[Exercise data — start]

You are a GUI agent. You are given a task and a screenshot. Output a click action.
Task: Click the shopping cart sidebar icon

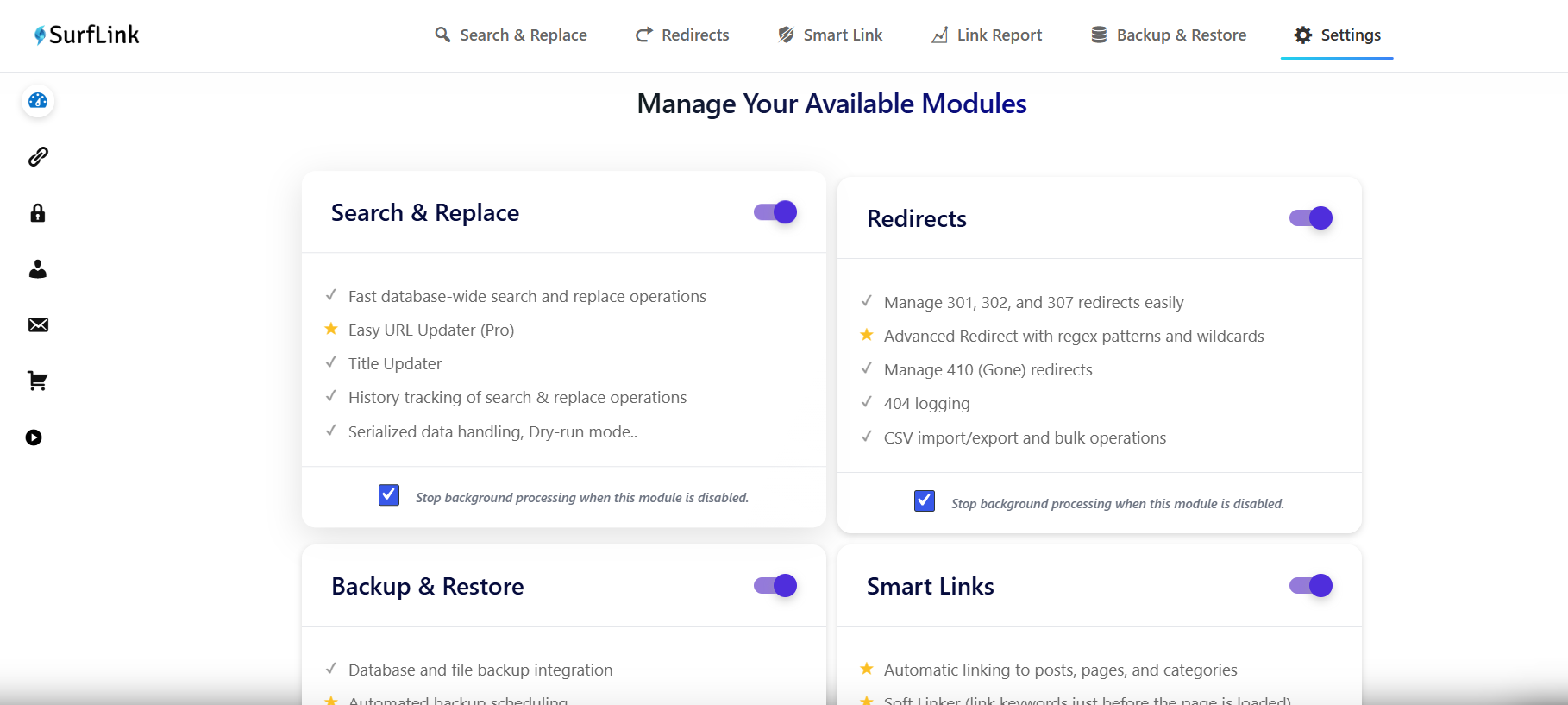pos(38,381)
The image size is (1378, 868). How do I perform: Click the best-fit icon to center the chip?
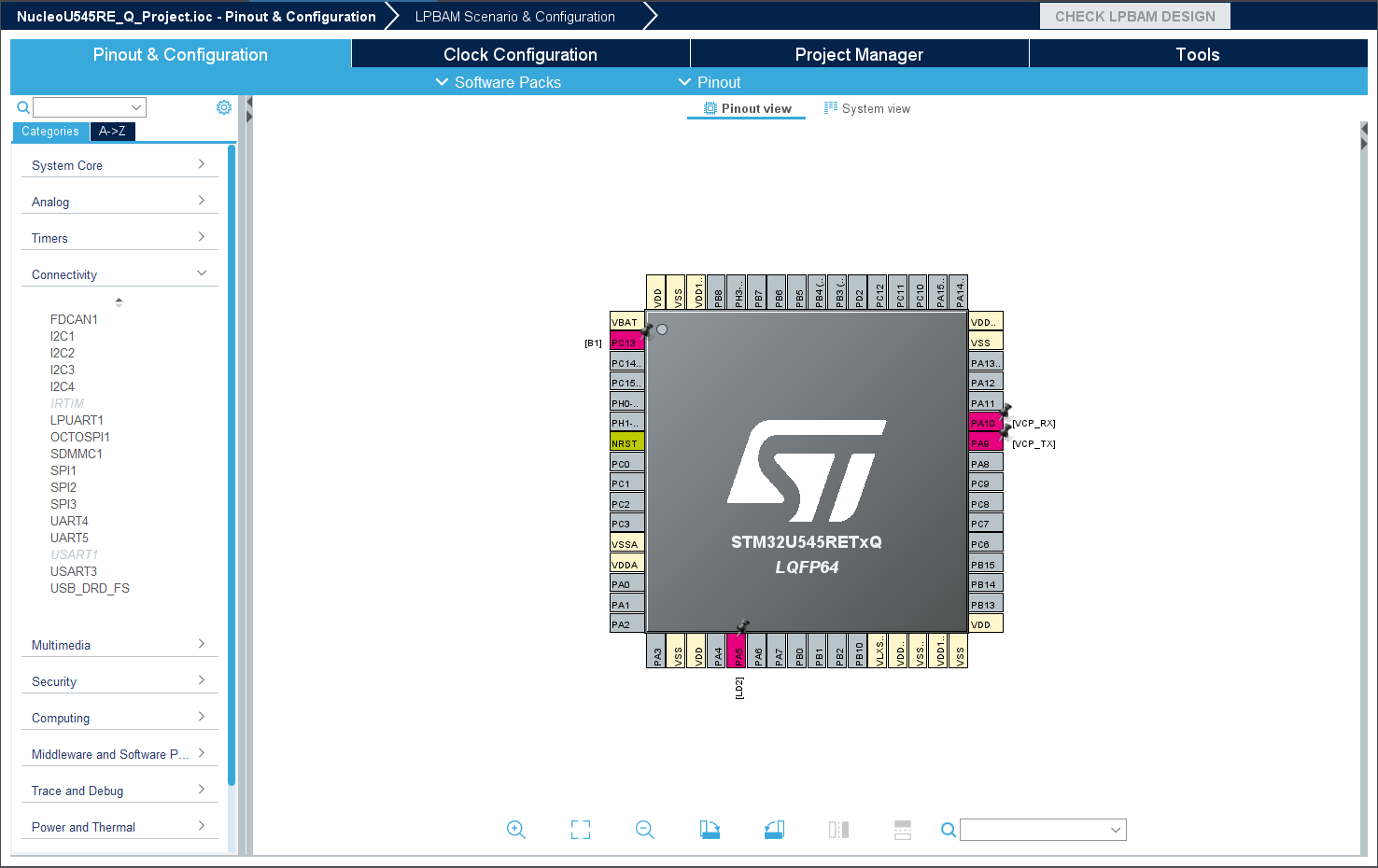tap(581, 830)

[Exercise data — finish]
[Exercise data — start]

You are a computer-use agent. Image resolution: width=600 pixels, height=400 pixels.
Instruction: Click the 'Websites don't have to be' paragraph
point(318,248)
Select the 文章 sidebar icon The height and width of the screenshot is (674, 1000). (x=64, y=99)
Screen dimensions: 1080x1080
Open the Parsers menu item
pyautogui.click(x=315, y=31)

[Exercise data — finish]
[Exercise data — start]

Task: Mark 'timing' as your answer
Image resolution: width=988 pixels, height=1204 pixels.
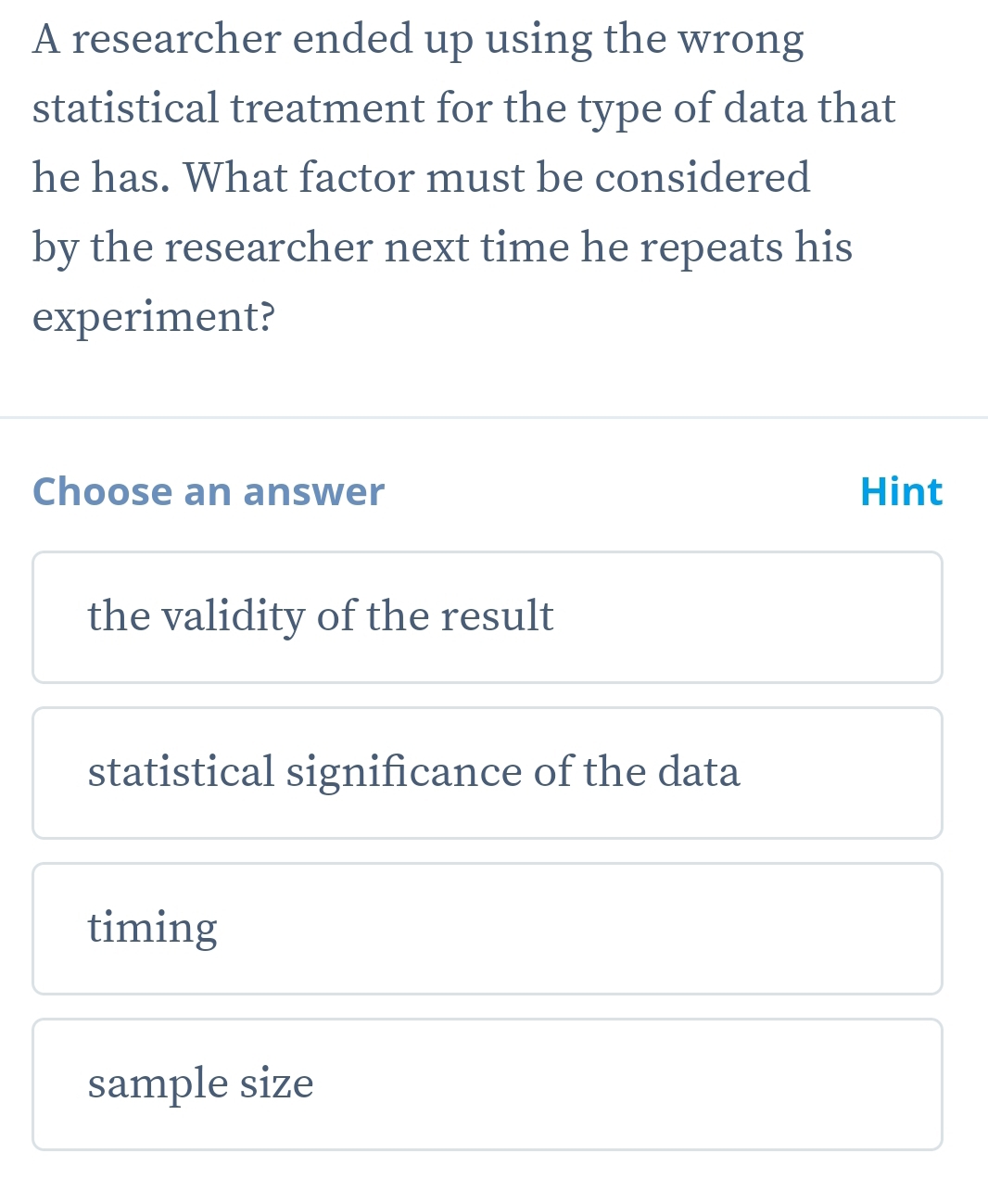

[Exercise data — finish]

Instructions for the task: Working through the records, find each line containing the word "screenshot" and copy it.

Result for this task:
You are a GUI agent. You are given a task and a screenshot. Output a click action.
Select the 文章 sidebar icon The height and width of the screenshot is (674, 1000). (x=64, y=99)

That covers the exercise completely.